Mi primera vez

DICE MI HIJO QUE QUIEN NO SE HA HECHO AL MENOS UN HISOPADO, NO HA VIVIDO LA PANDEMIA COMO DEBE.

Le tenía más miedo al hisopado, que al covid. Lo acepto sin pena. Lo que pasa es que uno no se percata cuando se expone o contagia del virus, mientras que para la prueba sabes, con el corazón palpitante de aprensión, que en segundos te van a introducir una vara de un metro de largo por el orificio de tu nariz y van a hurgarte hasta pincharte el ojo o el cerebro.

Obviamente estoy exagerando, pero en mi mente así percibía el temido hisopado.

Cancelé dos viajes por la reticencia a hacerme la prueba obligatoria para visitar algunos destinos y para poder ingresar de nuevo a nuestro país.

Prefiero quedarme en mi casa, que hacerme un hisopado. Prefiero seguir haciendo Zooms de mala gana, que someterme a un hisopado para poder visitar a mi familia. Prefiero aislarme y hacer cuarentenas innecesarias, que considerar un hisopado. 

Tenía reservado otro viaje, y temía que esta iba a ser mi tercera cancelación. Pero mis hijos me animaron a que me hiciera el examen (ok, voy a ser sincera: se burlaron y uno me preguntó que si estoy tratando de romper algún tipo de récord. Admito que me hubiera encantado concluir la pandemia sin la necesidad de haberme hecho uno).

Así que programamos la cita. Me lo iba a hacer yo, y dos de mis hijos que también iban a viajar. Uno conmigo, y otro por su cuenta.

“Amigo, por favor me hace el examen que no duele”, le pedí al técnico que vino a domicilio. Ustedes pensarían que iba a responderme que no me preocupe, que eso no duele. Pero ¡no! Me dijo: “Los dos duelen igual”. Omaigat, pensé.  Le respondí, como quien trata de extender un puente de entendimiento, que no, que quiero el examen que no es tan profundo, y me sale con “señora, los dos son profundos y duelen igual. Lo que cambia es el análisis del examen”. 

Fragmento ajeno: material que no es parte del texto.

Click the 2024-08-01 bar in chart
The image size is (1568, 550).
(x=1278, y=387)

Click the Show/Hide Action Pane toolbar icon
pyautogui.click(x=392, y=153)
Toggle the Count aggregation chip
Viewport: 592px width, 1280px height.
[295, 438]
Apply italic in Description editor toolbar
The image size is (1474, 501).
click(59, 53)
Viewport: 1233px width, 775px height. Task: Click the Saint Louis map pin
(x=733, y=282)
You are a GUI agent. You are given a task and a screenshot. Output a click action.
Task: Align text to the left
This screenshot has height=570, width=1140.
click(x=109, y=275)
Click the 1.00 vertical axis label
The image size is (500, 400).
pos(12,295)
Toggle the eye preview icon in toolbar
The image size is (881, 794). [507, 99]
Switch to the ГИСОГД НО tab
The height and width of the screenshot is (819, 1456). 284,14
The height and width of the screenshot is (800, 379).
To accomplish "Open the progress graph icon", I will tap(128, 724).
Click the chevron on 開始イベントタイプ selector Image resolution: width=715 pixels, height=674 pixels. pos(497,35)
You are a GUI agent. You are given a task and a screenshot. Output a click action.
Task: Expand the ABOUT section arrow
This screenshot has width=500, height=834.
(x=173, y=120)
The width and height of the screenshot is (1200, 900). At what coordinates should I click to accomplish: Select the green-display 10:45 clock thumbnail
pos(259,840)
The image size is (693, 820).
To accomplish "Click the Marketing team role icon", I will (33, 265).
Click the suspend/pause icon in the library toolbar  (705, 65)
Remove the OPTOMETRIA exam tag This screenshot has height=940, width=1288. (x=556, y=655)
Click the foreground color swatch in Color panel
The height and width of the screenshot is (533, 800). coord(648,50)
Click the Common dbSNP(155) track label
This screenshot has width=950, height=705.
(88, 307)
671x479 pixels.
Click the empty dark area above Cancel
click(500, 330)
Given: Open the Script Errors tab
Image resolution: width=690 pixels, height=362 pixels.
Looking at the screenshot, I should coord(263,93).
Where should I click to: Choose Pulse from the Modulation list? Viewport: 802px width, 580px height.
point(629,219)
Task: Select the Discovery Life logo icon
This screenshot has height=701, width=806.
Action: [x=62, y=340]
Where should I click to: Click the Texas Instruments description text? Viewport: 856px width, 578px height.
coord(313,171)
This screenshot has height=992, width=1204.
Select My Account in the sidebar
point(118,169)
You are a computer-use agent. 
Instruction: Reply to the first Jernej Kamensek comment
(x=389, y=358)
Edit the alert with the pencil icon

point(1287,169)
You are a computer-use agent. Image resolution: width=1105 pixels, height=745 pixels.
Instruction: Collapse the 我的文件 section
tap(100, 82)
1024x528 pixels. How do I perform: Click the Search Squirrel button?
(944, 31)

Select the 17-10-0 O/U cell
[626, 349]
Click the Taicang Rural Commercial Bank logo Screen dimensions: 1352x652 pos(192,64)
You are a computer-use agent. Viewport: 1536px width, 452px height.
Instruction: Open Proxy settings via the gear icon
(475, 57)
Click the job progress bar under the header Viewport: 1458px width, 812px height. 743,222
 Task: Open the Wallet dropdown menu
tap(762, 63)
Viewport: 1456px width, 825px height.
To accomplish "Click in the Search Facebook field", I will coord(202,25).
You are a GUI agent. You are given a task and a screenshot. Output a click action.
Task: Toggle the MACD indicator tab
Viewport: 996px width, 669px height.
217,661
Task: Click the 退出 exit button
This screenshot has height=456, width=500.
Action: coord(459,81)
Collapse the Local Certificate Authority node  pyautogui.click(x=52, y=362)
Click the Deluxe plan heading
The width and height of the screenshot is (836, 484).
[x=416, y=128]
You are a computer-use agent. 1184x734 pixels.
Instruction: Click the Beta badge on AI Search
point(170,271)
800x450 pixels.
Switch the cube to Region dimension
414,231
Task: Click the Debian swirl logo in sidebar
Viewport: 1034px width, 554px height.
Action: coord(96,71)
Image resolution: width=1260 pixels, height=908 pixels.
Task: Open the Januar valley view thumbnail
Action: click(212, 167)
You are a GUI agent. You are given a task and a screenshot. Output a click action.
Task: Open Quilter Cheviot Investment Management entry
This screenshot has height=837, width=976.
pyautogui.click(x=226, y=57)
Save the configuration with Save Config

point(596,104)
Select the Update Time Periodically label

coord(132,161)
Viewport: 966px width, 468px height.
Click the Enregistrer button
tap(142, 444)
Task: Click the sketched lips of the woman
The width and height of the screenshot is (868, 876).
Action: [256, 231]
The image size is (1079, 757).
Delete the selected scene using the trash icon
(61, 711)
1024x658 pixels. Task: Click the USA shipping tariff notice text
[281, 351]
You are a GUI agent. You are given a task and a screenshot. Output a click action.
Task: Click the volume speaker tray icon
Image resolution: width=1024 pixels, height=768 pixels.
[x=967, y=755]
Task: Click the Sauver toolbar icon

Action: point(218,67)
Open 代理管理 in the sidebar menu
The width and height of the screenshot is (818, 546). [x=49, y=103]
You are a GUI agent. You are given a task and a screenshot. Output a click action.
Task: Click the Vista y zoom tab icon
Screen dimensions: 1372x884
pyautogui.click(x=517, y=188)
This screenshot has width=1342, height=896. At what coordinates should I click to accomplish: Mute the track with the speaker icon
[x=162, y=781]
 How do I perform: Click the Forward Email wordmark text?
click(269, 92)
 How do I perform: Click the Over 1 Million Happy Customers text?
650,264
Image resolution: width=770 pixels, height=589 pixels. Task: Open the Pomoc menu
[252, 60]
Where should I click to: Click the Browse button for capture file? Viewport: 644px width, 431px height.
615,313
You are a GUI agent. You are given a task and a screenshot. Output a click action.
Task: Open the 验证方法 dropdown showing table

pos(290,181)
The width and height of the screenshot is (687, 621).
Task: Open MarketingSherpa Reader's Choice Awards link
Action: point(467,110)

“Hasta aquí llegué”, pensé en alto. Llamé a mi hijo y le dije, “Mi rey, ¿ya tienes tu carta notariada? Creo que no la vas a necesitar, porque acabo de cancelar el examen”.

“Mami, sorry, pero no nos vamos a quedar en ningún Panamá porque tienes miedo de hacerte un hisopado. Me hiciste cancelar una reunión importante, así que ahora te lo haces”. Y bueno, tenía razón. 

El técnico resultó no ser tan desalmado. El examen no me dolió ni molestó nada. Yo estaba orgullosa de haber superado el trauma, pero mi otro hijo me sale con: “mami, ¡no superaste nada! Ese examen que te hicieron no fue un hisopado de verdad”. Pues mi nariz discrepa.

Viajamos, volvimos, y en el aeropuerto me hicieron otro. En ese sí me tocó exclamar, “¡por favor, ya, ay, no más!”, mientras me lo hacían, pero fue por lo floja que puedo ser para algunas cosas.

Me recordé de la época, en los años 90, en que tener un hueco adicional en la oreja estaba de moda, pero yo no me atrevía. Al final lo hice, y quedé tan sorprendida de que no me dolió nada, que para no desperdiciar el temor que había sentido, decidí abrirme otro más. Anduve con tres aretes en mi oreja.